Task directions | All of the data should be given again word for word, though the images are to be left out.

Dataset content |
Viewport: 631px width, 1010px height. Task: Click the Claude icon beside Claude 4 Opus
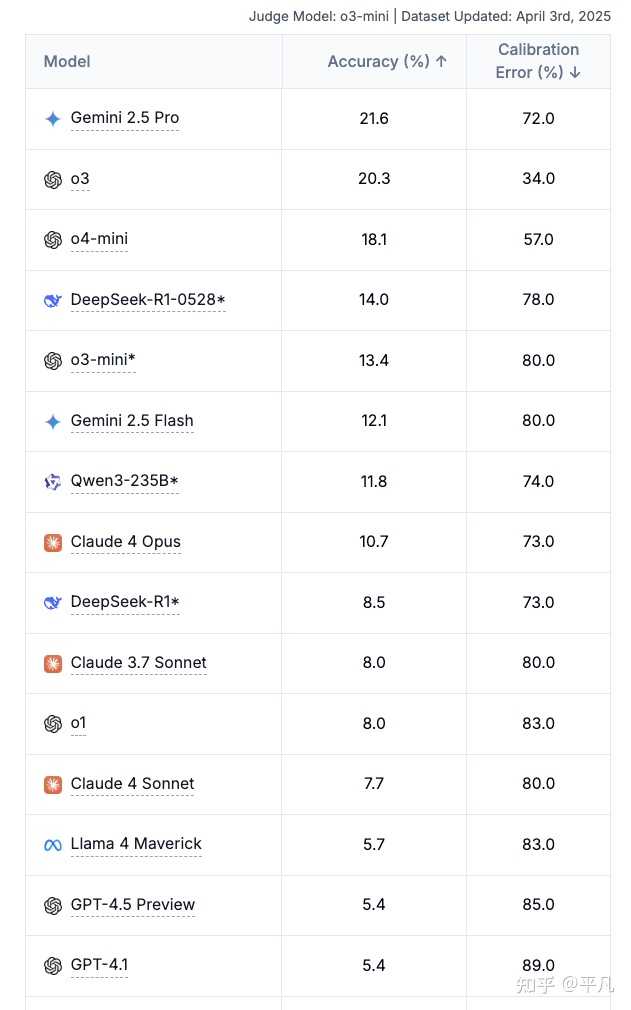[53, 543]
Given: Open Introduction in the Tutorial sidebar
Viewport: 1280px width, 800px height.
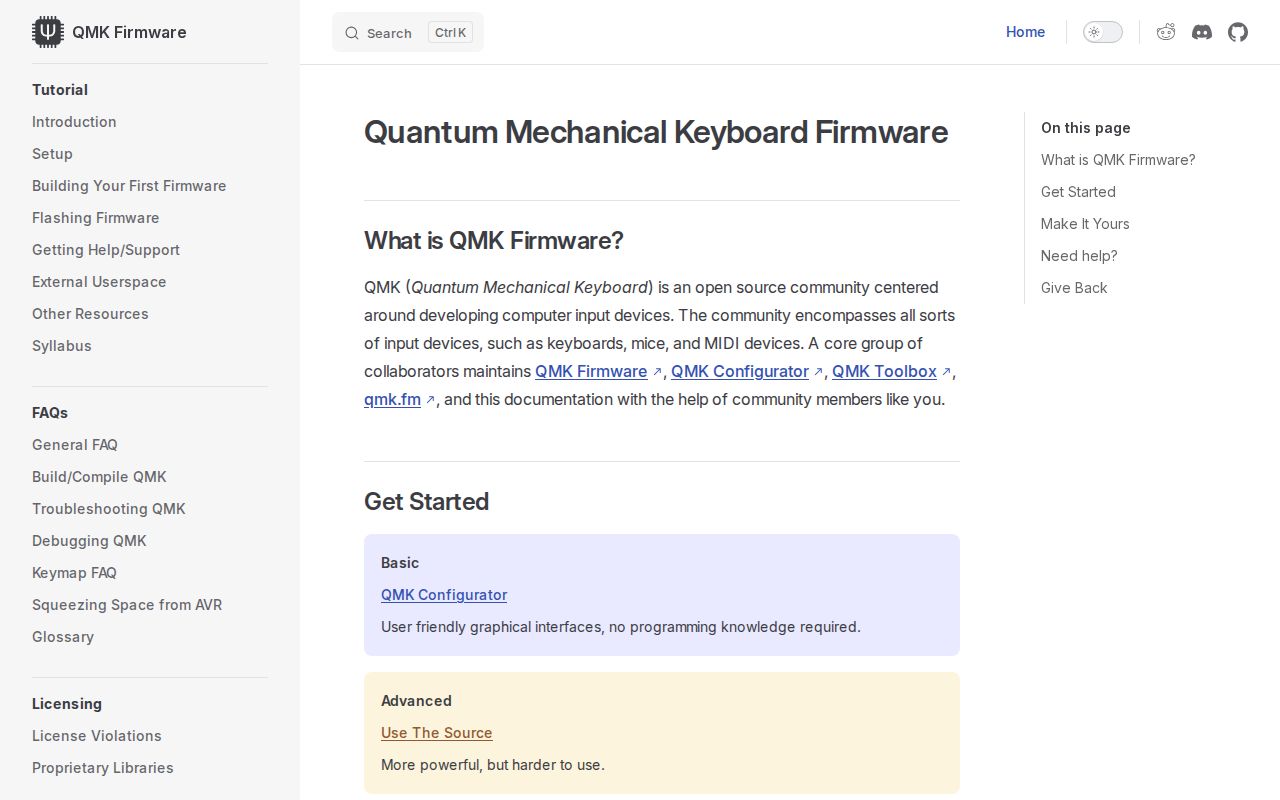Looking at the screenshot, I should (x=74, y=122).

Solution to this task |
Viewport: 631px width, 1010px height. Task: Click the Claude icon beside Claude 4 Opus
[53, 543]
Given: Open Introduction in the Tutorial sidebar
Viewport: 1280px width, 800px height.
Looking at the screenshot, I should (x=74, y=122).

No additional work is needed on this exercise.